A influência dessa conquista foi global. Movimentos similares ganharam força em diversas nações, onde mulheres passaram a reivindicar seus direitos políticos e civis. No Brasil, por exemplo, o voto feminino só foi permitido em 1932, após intensa pressão das sufragistas brasileiras, lideradas por figuras como Bertha Lutz. Essa vitória foi um reflexo da onda de mudanças que varria o mundo, à medida que as mulheres se organizavam para exigir igualdade.
Apesar de ser um marco histórico, a luta pela igualdade feminina não terminou com a conquista do voto. A data, portanto, serve tanto para celebrar as conquistas alcançadas quanto para refletir sobre os desafios que ainda persistem. Disparidades salariais, violência de gênero, sub-representação em cargos de poder e a luta por direitos reprodutivos são apenas alguns dos temas que continuam a mobilizar mulheres em todo o mundo.

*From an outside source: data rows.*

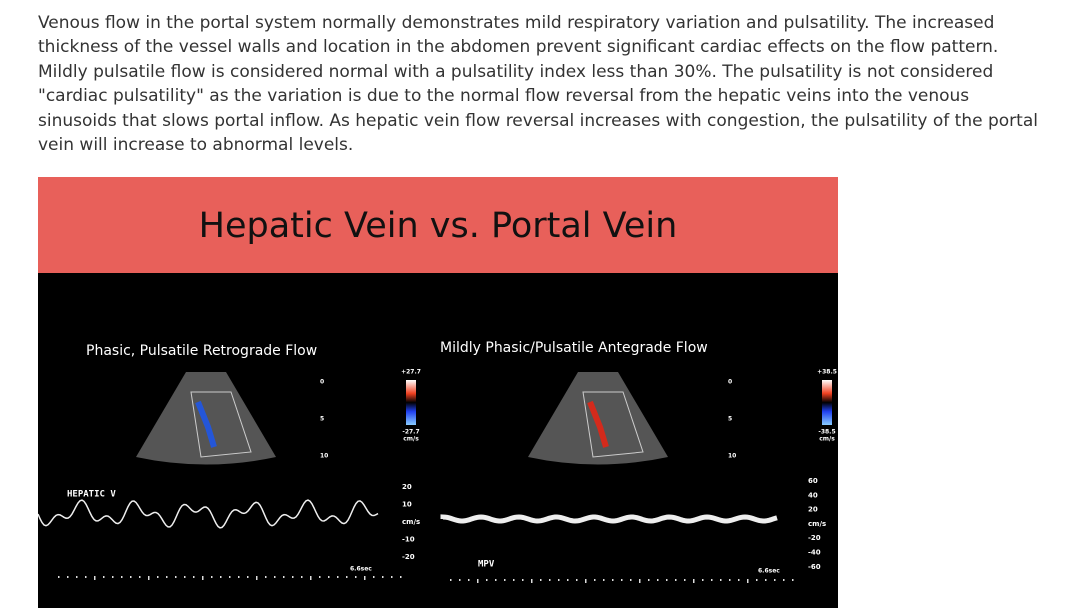  What do you see at coordinates (208, 514) in the screenshot?
I see `waveform` at bounding box center [208, 514].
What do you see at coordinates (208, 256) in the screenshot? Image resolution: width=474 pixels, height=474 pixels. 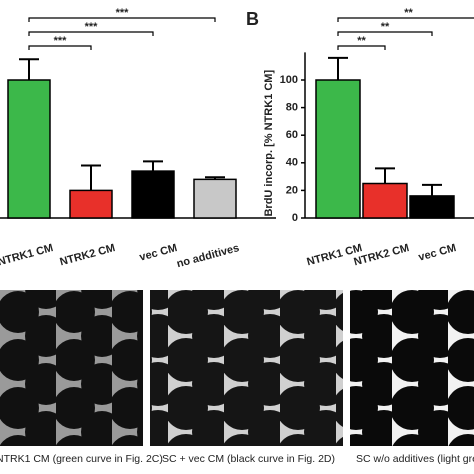 I see `x-tick-label: no additives` at bounding box center [208, 256].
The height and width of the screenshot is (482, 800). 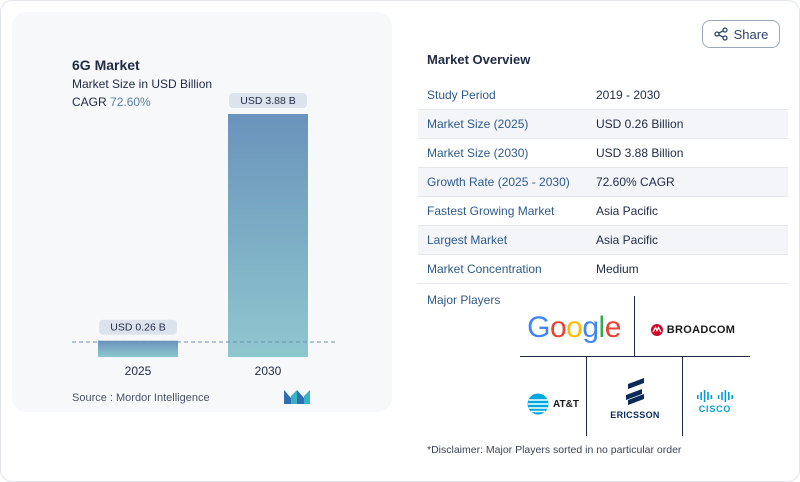 I want to click on data-label: USD 0.26 B, so click(x=138, y=328).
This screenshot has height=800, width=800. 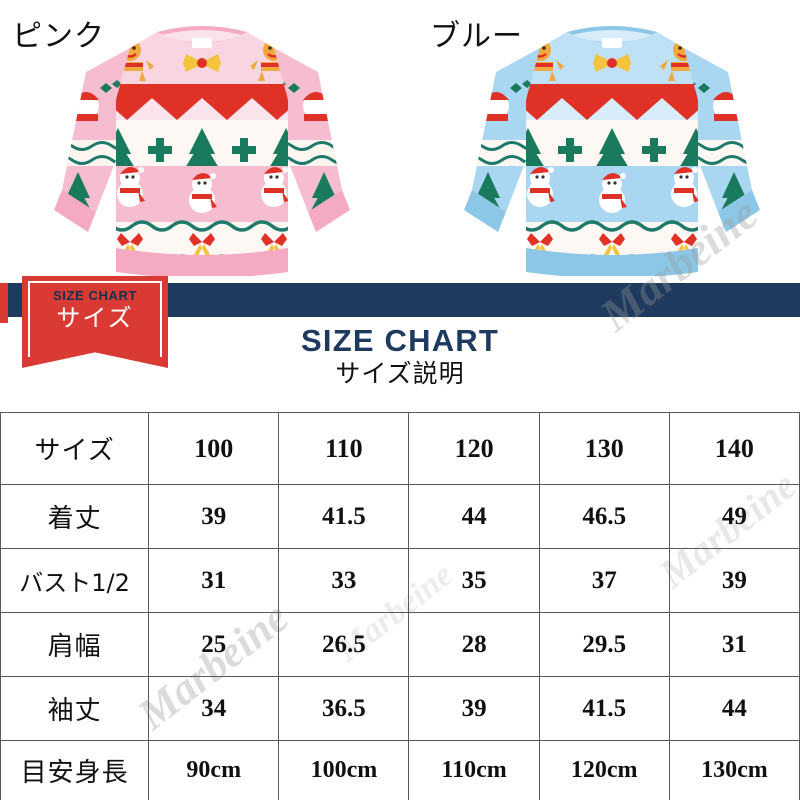 I want to click on row-value: 100cm, so click(x=344, y=770).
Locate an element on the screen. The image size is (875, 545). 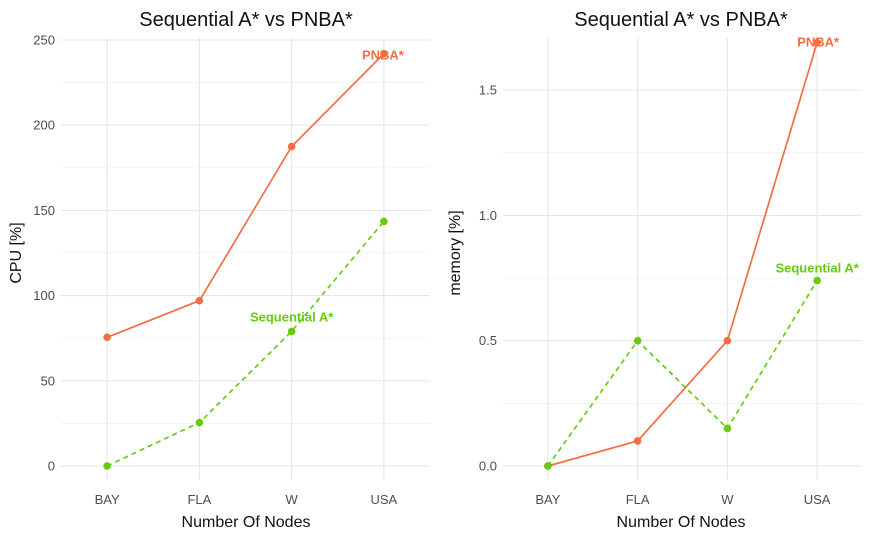
cpu-chart-x-tick-label: BAY is located at coordinates (108, 500).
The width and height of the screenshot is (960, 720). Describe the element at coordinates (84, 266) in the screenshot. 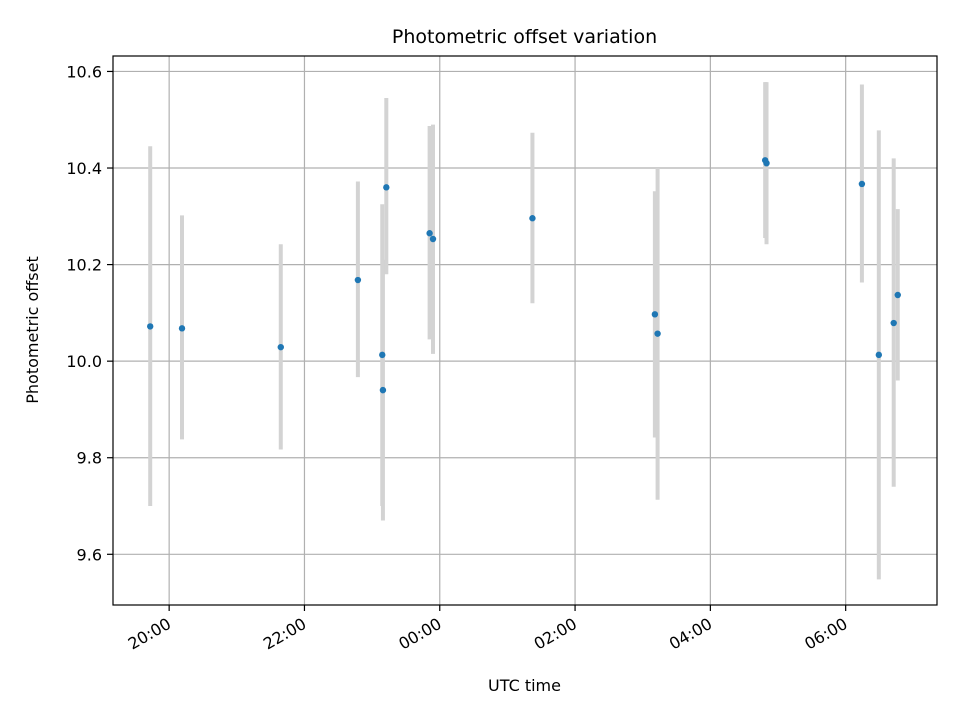

I see `y-tick-label: 10.2` at that location.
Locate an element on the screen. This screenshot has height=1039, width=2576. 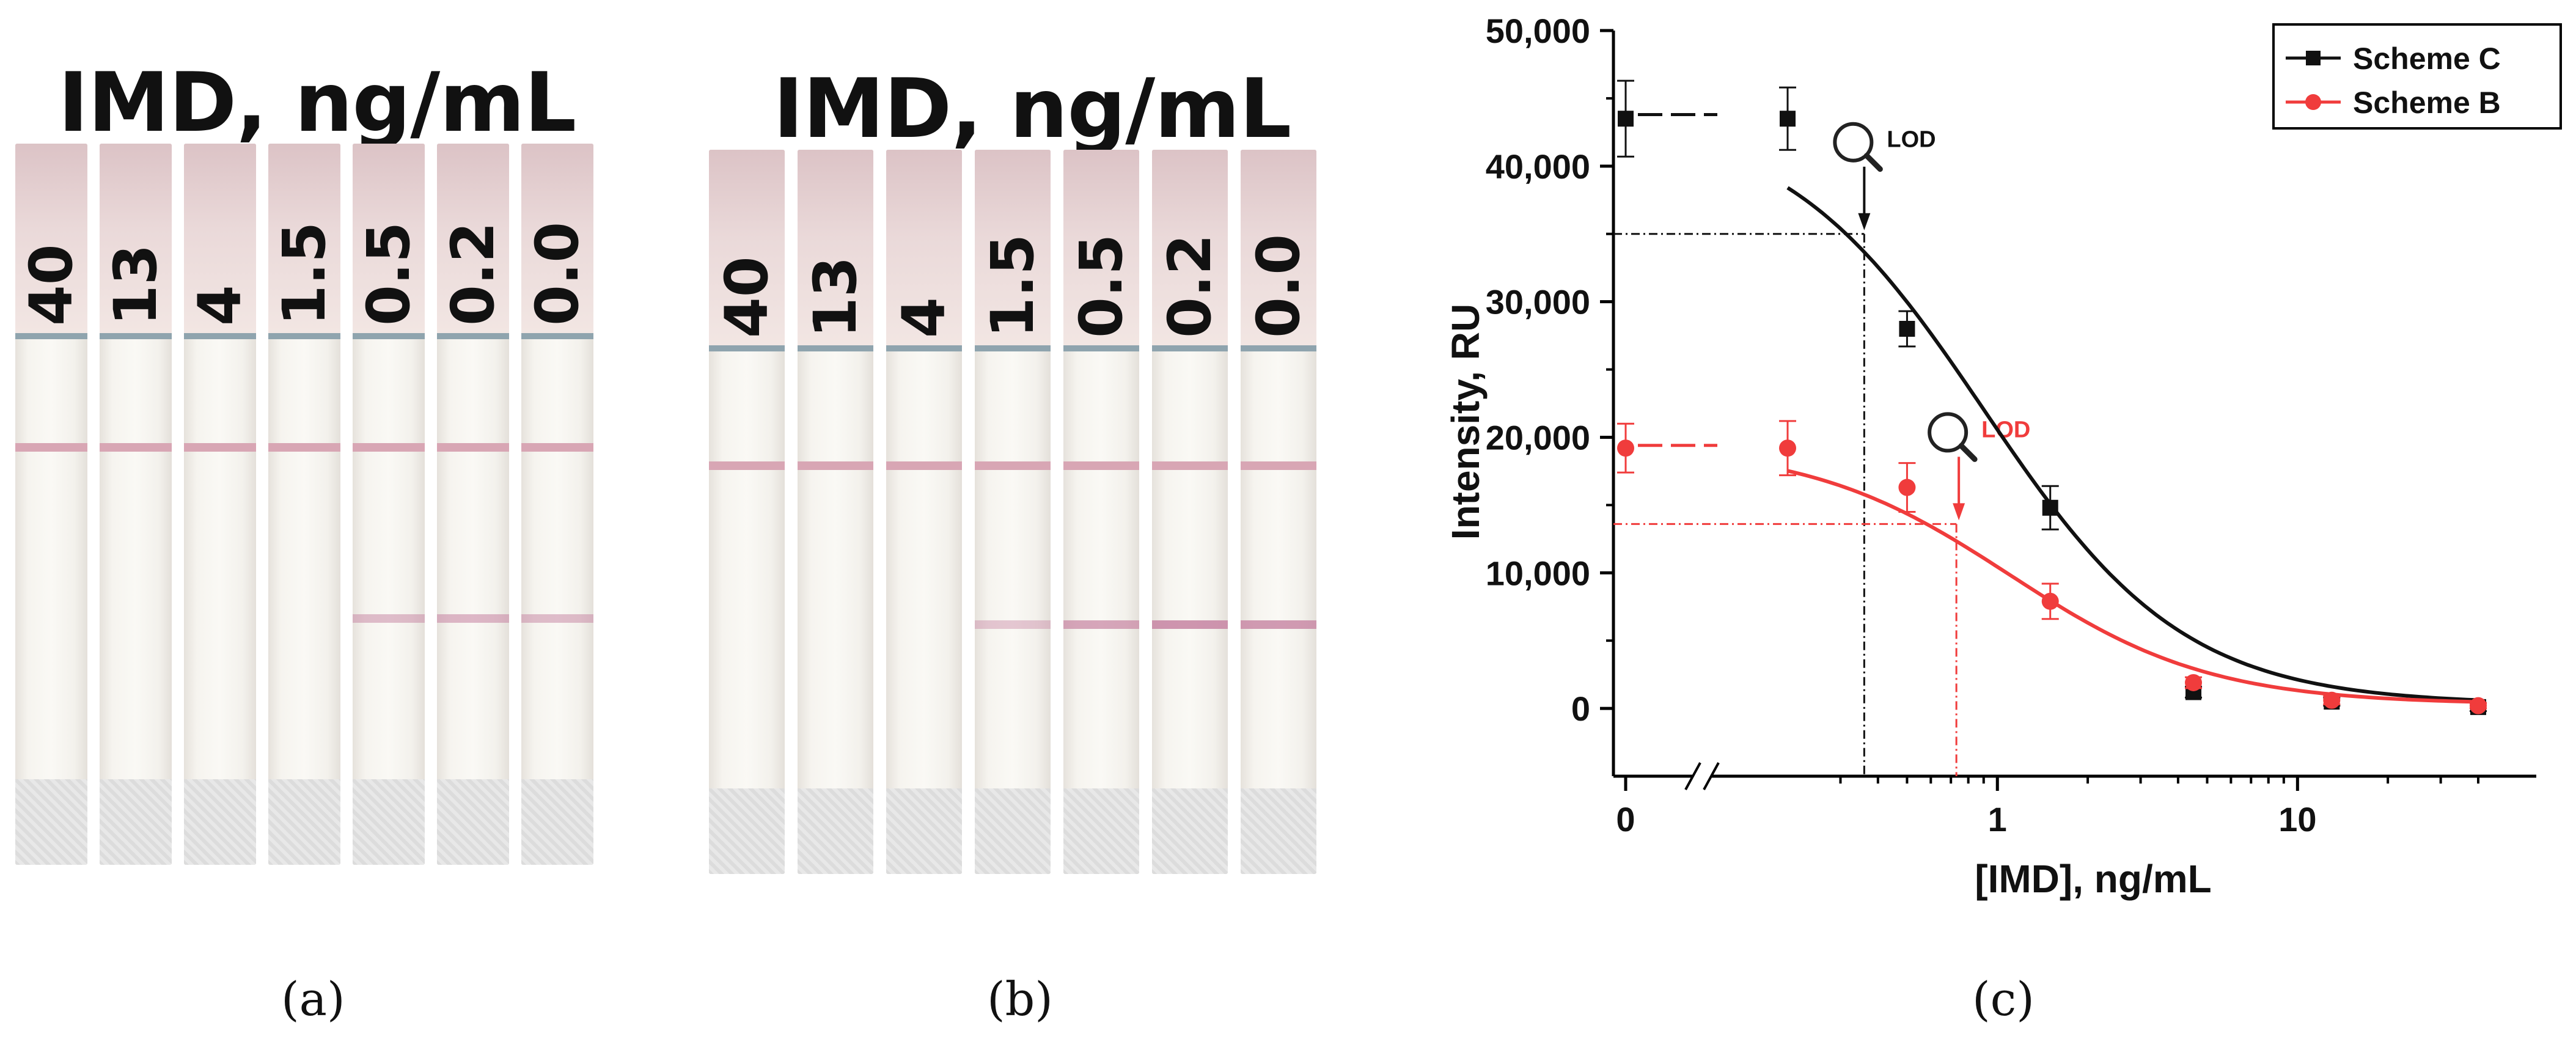
test-strip: 0.5 is located at coordinates (389, 504).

Hoje, o Dia Internacional da Igualdade Feminina é um lembrete de que, embora tenhamos percorrido um longo caminho desde 1920, a jornada pela igualdade plena ainda não chegou ao fim. É uma data para honrar as pioneiras que abriram as portas para as gerações futuras e para reafirmar o compromisso com a construção de uma sociedade mais justa e igualitária para todas as pessoas.